Honestly, if it wasn't for listening to Dead Kennedys, MDC, the UK's Subhumans, Discharge, Crass, etc., as a kid, I dunno if I'd be here today -- against capitalism, that is. But a crowd of protesters singing along to "Do They Owe Us a Living?" by Crass would be pretty funny. I'd be tickled if it happened. Dunno how important it is to demos that we trot out Pete Seeger, though, because at least he has that sing-along quality.

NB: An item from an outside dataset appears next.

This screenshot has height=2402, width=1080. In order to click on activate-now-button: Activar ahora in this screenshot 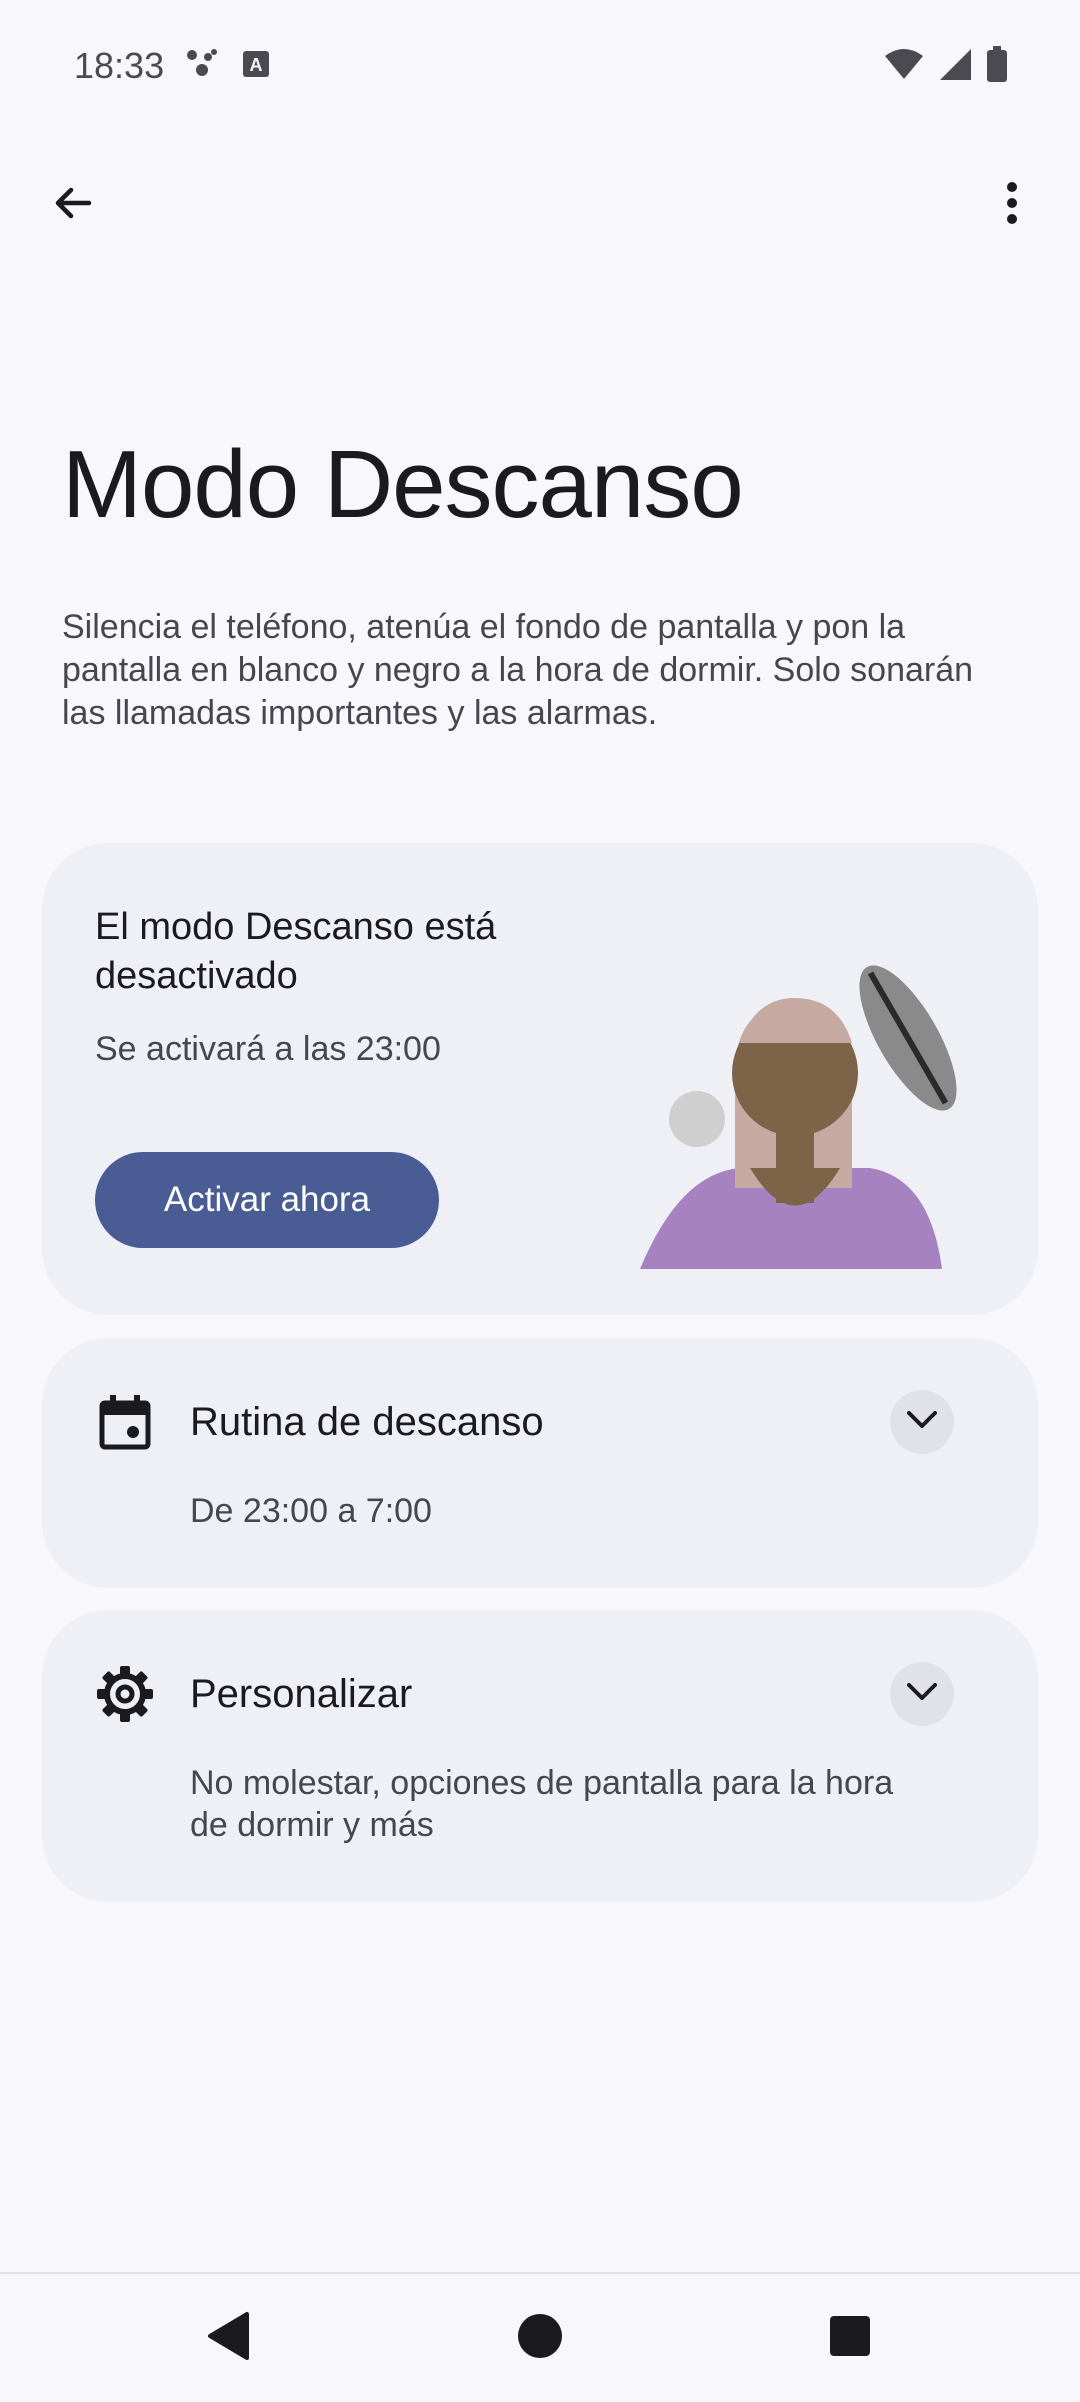, I will do `click(267, 1200)`.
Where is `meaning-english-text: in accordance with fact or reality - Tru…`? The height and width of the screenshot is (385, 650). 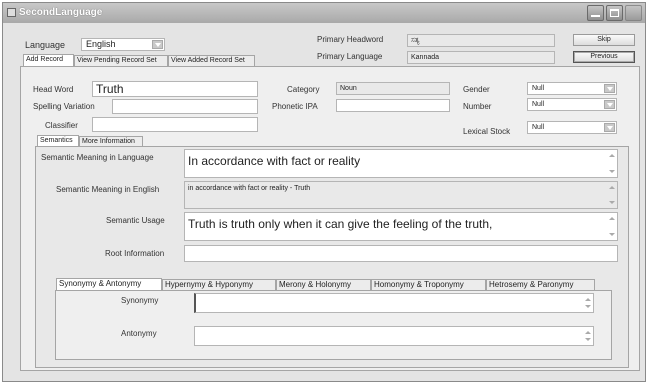 meaning-english-text: in accordance with fact or reality - Tru… is located at coordinates (250, 188).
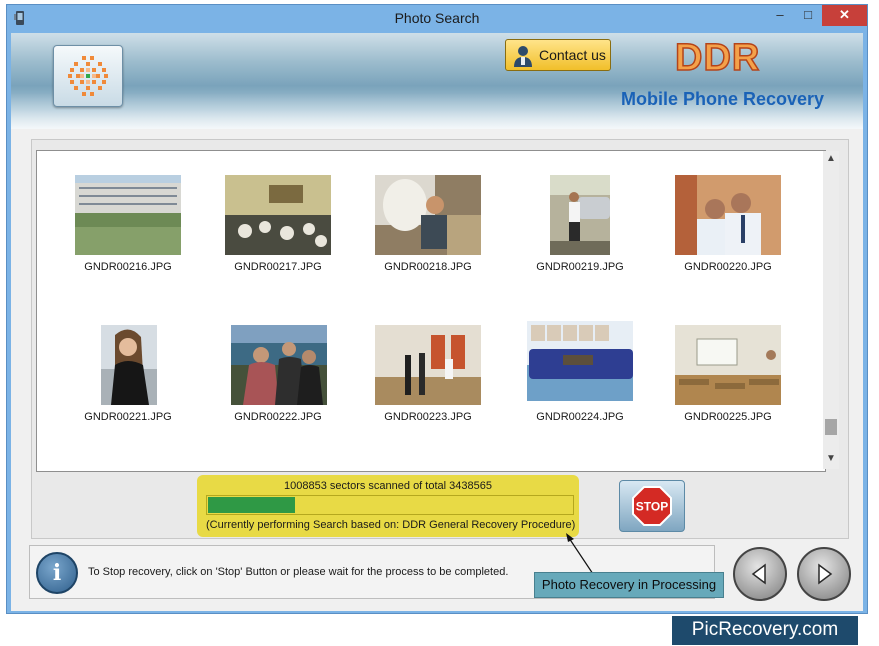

Just getting folks *to* a demo would be fine with me, or doing other kinds of organizing, like organizing tenants and that sort of thing.
Whistle while you work...
Labor geekily yours,
-B.
andie nachgeborenen wrote:
> I wrote to B.:
>
> There has been lots of "good left protest music"
done
> since the early 70s -- Springsteen, the Clash, Gang
of
> Four, etc., but stuff that is useful as an
organizing
> tool and usable as anthems like the songs in the
> Little Red Book or the great civil rights songs are
in
> another league altogether. No one is going to use a
> hip hop song to unify, inspire, or electrify a demo.
> You can't exactly sing along, any more than you can
to
> the songs on Sandinista.
>
> Maybe you are right about "young people," but I
don't
> see it with my kids or their friends.